Stay organized with collections
Save and categorize content based on your preferences.
Cloud Data Fusion provides a Dataplex Universal Catalog Sink plugin
for ingesting data to any of the Dataplex Universal Catalog supported assets.
Before you begin
If you don't have a Cloud Data Fusion instance, create one. This plugin
is available in instances that run in Cloud Data Fusion version 6.6 or
later. For more information, see
Create a Cloud Data Fusion public instance.
The BigQuery dataset or Cloud Storage bucket
where data is ingested must be part of a Dataplex Universal Catalog lake.
For data to be read from Cloud Storage entities,
Dataproc Metastore must be attached to the lake.
CSV data in Cloud Storage entities isn't supported.
In the Dataplex Universal Catalog project, enable Private Google Access on
the subnetwork, which is typically set to default, or set
internal_ip_only to false.
Required roles
To get the permissions that
you need to manage roles,
ask your administrator to grant you the
following IAM roles on the Dataproc service agent and the Cloud Data Fusion service agent (service-CUSTOMER_PROJECT_NUMBER@gcp-sa-datafusion.iam.gserviceaccount.com):
Go to the Studio page, expand the Sink menu, and click Dataplex.
Configure the plugin
After you add this plugin to your pipeline on the Studio page, click the
Dataplex Universal Catalog sink to configure and save its properties.

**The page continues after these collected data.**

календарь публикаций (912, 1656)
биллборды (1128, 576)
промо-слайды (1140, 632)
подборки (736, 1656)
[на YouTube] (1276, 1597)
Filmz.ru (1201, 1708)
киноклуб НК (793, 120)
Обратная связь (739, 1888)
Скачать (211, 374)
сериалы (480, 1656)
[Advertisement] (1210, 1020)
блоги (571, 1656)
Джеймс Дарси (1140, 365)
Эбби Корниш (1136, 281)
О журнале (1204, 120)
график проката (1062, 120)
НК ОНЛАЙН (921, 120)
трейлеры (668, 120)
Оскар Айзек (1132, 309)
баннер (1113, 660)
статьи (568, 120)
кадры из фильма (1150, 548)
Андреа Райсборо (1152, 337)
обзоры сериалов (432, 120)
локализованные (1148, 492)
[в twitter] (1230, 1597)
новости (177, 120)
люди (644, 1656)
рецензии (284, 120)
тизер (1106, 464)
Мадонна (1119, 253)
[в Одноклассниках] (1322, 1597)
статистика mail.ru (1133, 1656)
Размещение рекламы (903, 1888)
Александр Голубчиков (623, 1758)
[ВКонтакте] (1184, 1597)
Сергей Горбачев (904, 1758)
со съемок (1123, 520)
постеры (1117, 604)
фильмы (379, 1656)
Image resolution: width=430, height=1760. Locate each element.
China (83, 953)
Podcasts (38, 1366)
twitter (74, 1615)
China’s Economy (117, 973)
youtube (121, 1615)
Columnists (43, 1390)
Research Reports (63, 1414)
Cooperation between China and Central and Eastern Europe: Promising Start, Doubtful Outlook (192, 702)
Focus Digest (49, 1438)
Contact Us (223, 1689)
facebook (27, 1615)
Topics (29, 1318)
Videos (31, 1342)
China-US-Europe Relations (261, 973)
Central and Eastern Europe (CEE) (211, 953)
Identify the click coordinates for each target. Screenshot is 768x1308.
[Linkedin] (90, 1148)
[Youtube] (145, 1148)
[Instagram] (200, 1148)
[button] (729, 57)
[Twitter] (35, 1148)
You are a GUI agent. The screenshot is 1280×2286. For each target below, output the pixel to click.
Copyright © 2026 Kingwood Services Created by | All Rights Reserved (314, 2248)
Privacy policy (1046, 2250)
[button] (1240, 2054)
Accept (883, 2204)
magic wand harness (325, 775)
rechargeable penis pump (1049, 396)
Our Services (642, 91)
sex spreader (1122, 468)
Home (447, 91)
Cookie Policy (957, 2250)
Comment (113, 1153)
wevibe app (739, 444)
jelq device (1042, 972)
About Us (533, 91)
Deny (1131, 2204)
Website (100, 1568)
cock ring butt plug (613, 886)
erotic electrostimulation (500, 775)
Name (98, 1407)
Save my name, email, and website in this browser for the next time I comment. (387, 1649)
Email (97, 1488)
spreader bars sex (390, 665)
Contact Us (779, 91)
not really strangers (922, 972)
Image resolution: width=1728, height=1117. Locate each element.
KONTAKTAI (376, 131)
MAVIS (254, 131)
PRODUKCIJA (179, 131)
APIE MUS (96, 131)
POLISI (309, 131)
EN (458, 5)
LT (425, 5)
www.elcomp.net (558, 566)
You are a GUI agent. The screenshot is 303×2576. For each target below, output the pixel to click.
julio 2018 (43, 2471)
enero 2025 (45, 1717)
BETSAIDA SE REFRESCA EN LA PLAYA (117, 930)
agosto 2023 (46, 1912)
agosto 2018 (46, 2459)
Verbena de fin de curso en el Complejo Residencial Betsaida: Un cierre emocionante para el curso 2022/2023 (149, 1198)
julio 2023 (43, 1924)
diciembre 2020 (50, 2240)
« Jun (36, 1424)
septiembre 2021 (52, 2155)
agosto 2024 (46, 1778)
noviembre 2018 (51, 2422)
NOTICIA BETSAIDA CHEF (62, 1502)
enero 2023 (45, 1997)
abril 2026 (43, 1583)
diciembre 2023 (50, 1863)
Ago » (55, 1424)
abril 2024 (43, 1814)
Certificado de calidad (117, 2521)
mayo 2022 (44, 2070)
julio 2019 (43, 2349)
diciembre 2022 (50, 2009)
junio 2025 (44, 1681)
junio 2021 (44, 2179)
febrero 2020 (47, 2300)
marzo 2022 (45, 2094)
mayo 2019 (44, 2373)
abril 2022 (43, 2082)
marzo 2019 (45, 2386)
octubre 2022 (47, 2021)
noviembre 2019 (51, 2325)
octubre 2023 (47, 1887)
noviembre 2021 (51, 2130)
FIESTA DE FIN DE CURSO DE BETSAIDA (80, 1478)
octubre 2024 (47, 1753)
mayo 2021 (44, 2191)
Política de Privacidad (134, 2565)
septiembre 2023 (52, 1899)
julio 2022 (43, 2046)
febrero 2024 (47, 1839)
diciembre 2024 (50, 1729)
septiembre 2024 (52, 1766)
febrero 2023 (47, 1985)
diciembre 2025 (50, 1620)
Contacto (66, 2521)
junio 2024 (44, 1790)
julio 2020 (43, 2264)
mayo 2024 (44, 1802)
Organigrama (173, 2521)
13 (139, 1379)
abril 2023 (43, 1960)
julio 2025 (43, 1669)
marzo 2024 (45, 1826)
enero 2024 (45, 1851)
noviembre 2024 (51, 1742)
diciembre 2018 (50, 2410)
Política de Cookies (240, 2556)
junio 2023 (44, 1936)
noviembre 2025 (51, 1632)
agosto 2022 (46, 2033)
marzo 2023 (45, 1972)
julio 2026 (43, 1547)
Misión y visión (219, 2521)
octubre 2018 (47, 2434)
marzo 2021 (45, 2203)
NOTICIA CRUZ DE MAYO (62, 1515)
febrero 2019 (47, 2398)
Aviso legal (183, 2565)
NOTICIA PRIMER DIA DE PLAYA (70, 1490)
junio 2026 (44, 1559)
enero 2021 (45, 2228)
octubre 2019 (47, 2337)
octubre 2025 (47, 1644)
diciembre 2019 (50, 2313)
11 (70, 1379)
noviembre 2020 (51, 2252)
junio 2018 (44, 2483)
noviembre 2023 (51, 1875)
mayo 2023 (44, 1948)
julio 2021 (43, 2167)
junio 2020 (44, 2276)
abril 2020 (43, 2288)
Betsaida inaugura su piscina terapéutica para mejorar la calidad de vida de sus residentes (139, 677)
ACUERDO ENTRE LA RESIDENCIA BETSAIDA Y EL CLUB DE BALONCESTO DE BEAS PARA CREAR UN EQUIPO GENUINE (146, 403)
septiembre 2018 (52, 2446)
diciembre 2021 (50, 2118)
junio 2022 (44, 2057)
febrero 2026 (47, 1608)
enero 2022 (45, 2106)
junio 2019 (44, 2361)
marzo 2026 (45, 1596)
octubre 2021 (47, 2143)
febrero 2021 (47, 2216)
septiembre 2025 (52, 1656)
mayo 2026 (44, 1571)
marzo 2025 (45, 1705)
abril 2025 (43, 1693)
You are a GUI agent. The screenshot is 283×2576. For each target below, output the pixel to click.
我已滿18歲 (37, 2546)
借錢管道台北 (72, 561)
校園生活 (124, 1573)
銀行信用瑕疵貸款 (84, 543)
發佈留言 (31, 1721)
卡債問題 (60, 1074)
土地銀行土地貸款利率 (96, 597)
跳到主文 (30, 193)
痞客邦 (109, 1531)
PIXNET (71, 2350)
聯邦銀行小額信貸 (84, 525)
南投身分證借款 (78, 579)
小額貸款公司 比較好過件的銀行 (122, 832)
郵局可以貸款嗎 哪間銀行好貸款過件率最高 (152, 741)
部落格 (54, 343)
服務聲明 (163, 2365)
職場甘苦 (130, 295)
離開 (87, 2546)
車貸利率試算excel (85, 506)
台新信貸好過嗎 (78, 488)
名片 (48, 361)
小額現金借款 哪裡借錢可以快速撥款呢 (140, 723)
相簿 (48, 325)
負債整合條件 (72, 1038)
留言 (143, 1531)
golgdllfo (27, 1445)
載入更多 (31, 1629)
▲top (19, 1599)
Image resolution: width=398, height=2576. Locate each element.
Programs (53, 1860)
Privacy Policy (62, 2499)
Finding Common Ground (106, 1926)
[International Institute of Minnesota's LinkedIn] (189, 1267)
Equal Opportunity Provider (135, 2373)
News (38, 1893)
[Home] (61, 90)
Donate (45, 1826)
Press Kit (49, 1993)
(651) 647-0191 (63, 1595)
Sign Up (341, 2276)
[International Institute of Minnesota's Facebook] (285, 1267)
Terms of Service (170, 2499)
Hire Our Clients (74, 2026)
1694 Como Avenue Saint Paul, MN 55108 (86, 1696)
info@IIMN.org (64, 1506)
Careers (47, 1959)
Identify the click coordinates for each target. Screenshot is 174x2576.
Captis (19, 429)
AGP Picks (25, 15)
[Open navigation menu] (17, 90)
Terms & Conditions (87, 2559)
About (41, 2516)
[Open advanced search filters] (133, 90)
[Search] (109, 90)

For more information about configurations, see the
Dataplex Sink reference.
Optional: Get started with a sample pipeline
Sample pipelines are available, including an SAP source to
Dataplex Universal Catalog sink pipeline and a Dataplex Universal Catalog source to
BigQuery sink pipeline.
To use a sample pipeline, open your instance in the Cloud Data Fusion UI,
click Hub > Pipelines, and select one of the
Dataplex Universal Catalog pipelines. A dialog opens to help you create the
pipeline.
Run your pipeline
After deploying the pipeline, open your pipeline on the Cloud Data Fusion
Studio page.
Click Configure > Resources.
Optional: Change the Executor CPU and Memory based on the overall
data size and the number of transformations used in your pipeline.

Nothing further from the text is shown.